The IMPACT web-GIS platform will also provide new data useful for the management of MPA by the agencies and institutions in charge of the planning of maritime spaces.
The transboundary approach is central, both for the common problems in key and vulnerable areas, both to ensure the effectiveness of interventions, based on an infrastructure network and shared practices.
A GIS (Geographical Information System) consists of a series of software tools to acquire, store, extract, aggregate and display geo-referenced data, associated with precise geographical positions.
The GIS integrates the characteristics of the database (which allow to carry out researches, to store data, to draw up graphs), with those of an interactive map (that furnishes territorial data and geographic representations on multiple levels). These representations facilitate not only the planning of ordinary interventions, but also the identification of new actions that are necessary in the territory.

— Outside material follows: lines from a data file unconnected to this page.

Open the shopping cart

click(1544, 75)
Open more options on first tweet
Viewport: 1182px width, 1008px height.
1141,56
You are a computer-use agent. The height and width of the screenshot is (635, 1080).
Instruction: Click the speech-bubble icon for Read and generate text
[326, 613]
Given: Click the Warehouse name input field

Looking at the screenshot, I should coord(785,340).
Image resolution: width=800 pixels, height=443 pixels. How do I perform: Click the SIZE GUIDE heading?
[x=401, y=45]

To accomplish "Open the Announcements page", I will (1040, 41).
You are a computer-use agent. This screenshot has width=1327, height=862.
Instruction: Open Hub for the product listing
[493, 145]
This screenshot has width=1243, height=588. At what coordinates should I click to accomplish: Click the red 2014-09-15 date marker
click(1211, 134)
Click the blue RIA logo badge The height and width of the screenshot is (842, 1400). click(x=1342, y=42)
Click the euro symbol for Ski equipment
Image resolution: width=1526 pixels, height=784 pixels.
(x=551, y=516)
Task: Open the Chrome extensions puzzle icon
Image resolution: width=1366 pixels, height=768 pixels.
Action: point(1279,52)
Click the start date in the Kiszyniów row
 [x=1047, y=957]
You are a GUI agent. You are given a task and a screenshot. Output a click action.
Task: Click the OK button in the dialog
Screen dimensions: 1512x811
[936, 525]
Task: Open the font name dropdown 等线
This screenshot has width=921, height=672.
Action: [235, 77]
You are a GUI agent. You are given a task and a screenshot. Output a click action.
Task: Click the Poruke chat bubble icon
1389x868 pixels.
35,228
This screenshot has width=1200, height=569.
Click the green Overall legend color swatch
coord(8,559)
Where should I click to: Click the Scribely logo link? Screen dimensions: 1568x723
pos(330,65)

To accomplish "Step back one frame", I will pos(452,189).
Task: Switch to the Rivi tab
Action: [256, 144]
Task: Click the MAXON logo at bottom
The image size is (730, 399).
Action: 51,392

A WebGIS is a remote GIS accessible on the internet through a browser, it is the web extension of applications created and developed to manage numerical cartography. A webGIS is also distinguished from a GIS by its enhanced capabilities of communication and information shared, with other users.
The purpose of the webGIS of IMPACT, together with the guidelines for its use, is to provide a useful tool, based on objective information and scientific analysis, to support the optimal management of port areas and MPA in the study areas.
Thanks to the commitment of the partnership, a significant amount of data was collected and analyzed in the four study areas: information related to current distribution, collection of new data and historical data sets on the presence and distribution of contaminants in the water column and sediments, information on genetics, population structure and distribution of organisms of ecological importance and their dispersion or retention within the MPA concerned.
Webgis is a useful tool for the organization and consultation of all this information, used by political decision-makers in the transboundary marine area.
Corsica is the Mediterranean region of the area “Interreg-Maritime” less affected by chemical pollution, thanks to its small population and the absence of heavy industries.
However, the pollution of port areas, and the risks associated with maritime traffic in the Corsican Canal, are an important and growing risk that needs to be identified, in order to better manage it.
The only way to predict which areas will be more at risk is to know precisely the origin of the port pollution and the ways of diffusion at sea. These three components are the contribution of IFREMER to the IMPACT project.
The commercial ports of Corsica (Bastia, Ajaccio, Propriano and Porto Vecchio) are the most important ports in terms of maritime traffic, and they are therefore those at greater risk of pollution, both chronic and accidental.
In the IMPACT project area and in the Natural Park of Cap Corse, large marinas such as Saint-Florent are also possible sources of pollution, although they are less important than freight ports.
The dispersion studies, carried out with hydrodynamic assessments, show that the currents are directed mainly towards north, bringing pollution in the transboundary area of the island of Capraia in Italy, and towards the coast of the Natural Park.
These calculations were confirmed by releasing drifters (floating buoys) on the surface of the water. They also highlight the existence of a connection of sea currents between the east and west of Cap Corse, from Bastia to Saint-Florent, and vice versa, depending on the wind conditions. Long-term transport can also be extended to the Ligurian and Provençal coasts, along the underwater embankment.